Quién nos lo diría. Un reciente estudio demuestra que los excrementos de las aves árticas ayudan a reducir los efectos del cambio climático. Esta afirmación, publicada esta semana en "Nature Communications", es el resultado de una investigación sobre el aumento de los niveles de amoniaco en los últimos veranos en la atmósfera que rodea al Ártico canadiense. 

Greg Wentworth, uno de los autores desde la Universidad de Toronto comentó en la entrevista realizada sobre el tema: "Debido a que el lugar de estudio es tan remoto, sólo hay unas pocas fuentes potenciales". Por lo que no fue difícil relacionar el aumento de amoniaco durante la época estival con las colonias de aves marinas que llegan a la zona en verano.

Al modelar la forma en que se comportarían los productos químicos en los excrementos de las mencionadas aves, los investigadores demostraron que éstas podrían de hecho explicar los picos anuales en las partículas de amoniaco.

Los excrementos liberan gas amoniaco, el cual reacciona con el ácido sulfúrico y el vapor de agua para formar un conjunto de moléculas en la atmósfera. "Éstos pueden cambiar las características de las nubes existentes", comenta Betty Croft de la Universidad de Dalhousie, Canadá, primera autora del estudio. 

La investigación se enfocó en los efectos del amoniaco sobre la creación de un tipo particular de nube baja que puede rebotar la luz del sol hacia el exterior y, por tanto, alejarla de la tundra. Las aves están involuntariamente ayudando a mantener una temperatura menos elevada gracias a que sus excrementos fomentan la aparición de las mencionadas nubes. 

Lo que aún no le queda claro a los investigadores es de la relevancia entre la conexión de estas nubes con los excrementos de las aves para paliar la subida de la temperatura.

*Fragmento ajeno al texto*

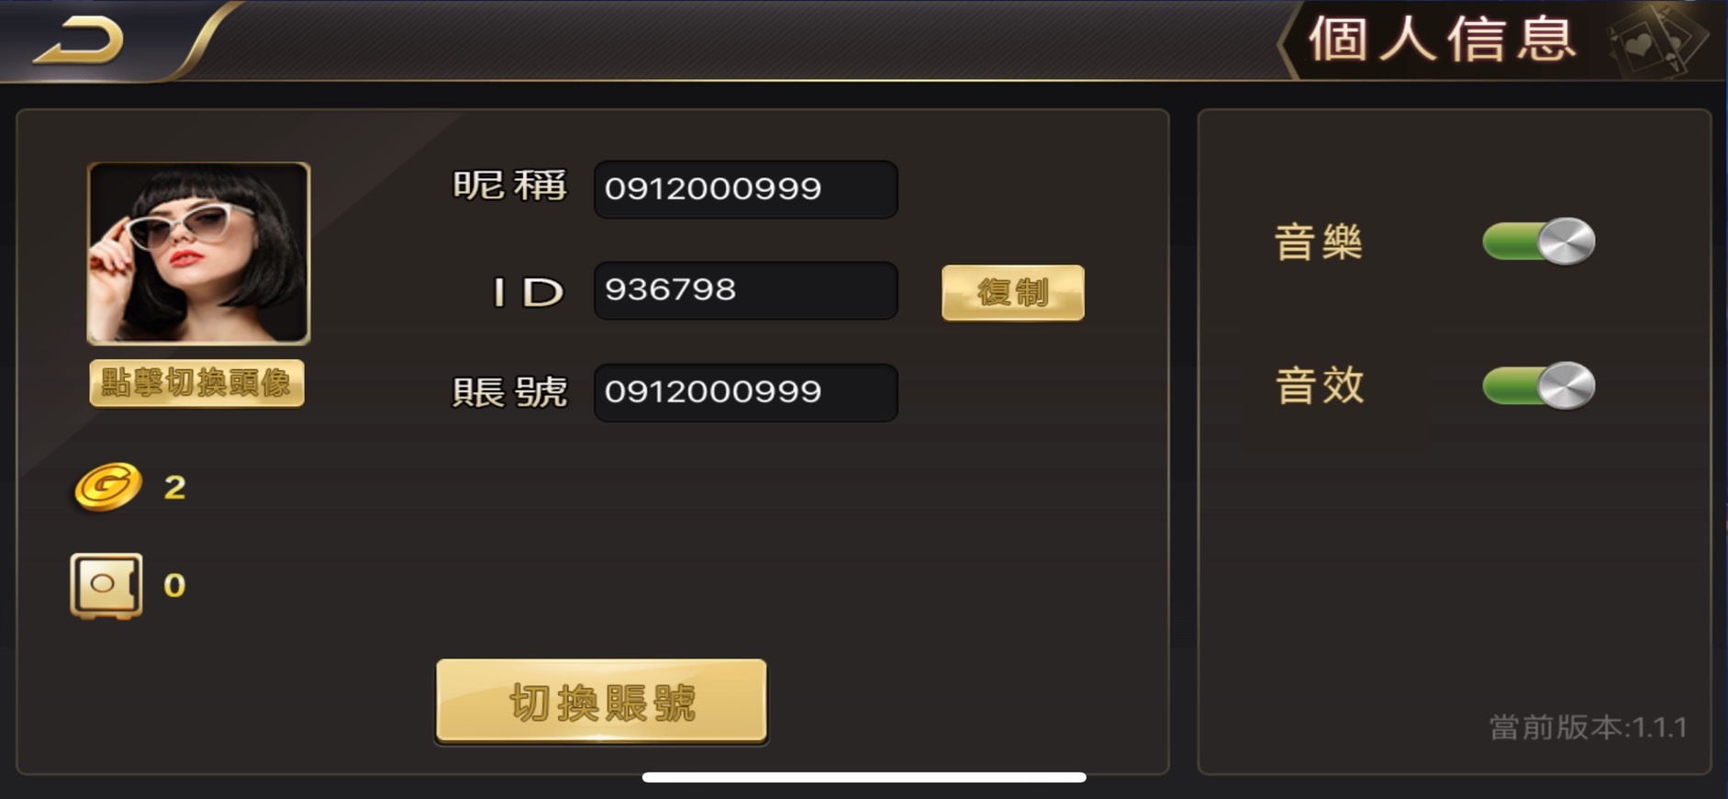Click the 點擊切換頭像 button
1728x799 pixels.
pyautogui.click(x=196, y=383)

Por lo que el siguiente paso es crear modelos informáticos precisos de ésta y otras variables que afectan al calentamiento global.

Lo meritorio de esta publicación es el poner en la palestra una nueva variable que no se había contemplado con anterioridad."Nuestro estudio sólo destaca una conexión", dice Croft. Desgraciadamente este hecho no sería suficiente para parar el calentamiento global.

Mientras unos siguen negándolo, el cambio climático se muestra como una realidad cada vez más compleja y de difícil análisis. ¿Cuántas otras variables aún no hemos descubierto?